▶ _Task details_
Would you copy the lines below exactly and omit the images?

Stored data
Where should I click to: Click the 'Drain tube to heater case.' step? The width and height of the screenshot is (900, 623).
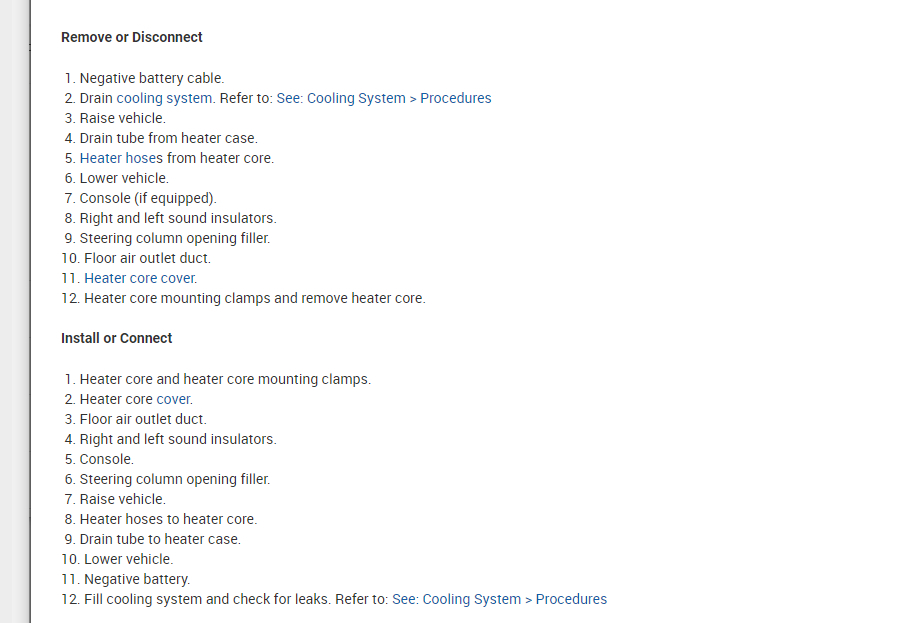(160, 539)
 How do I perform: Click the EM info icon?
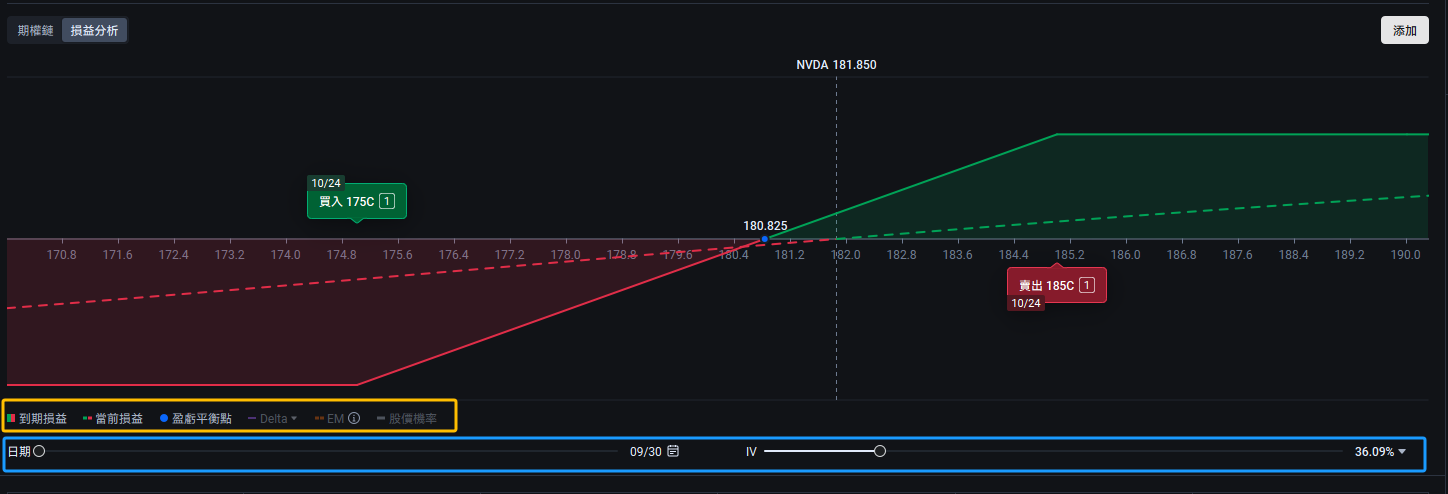(353, 418)
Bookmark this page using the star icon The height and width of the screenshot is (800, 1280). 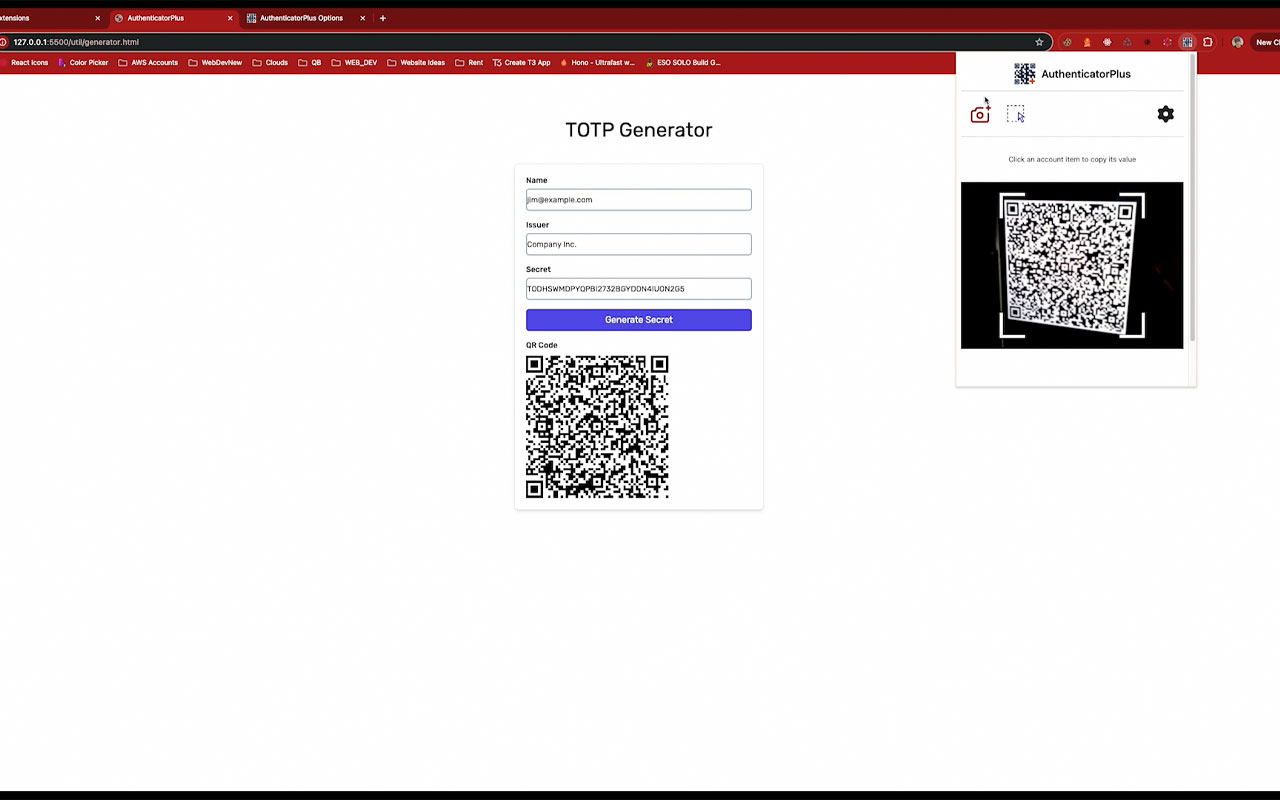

▶ _Result for this exercise_
Where should I click to: Click the 'Drain tube to heater case.' step? The width and height of the screenshot is (900, 623).
(160, 539)
 How do I perform: Click the EM info icon?
(353, 418)
Bookmark this page using the star icon The height and width of the screenshot is (800, 1280). 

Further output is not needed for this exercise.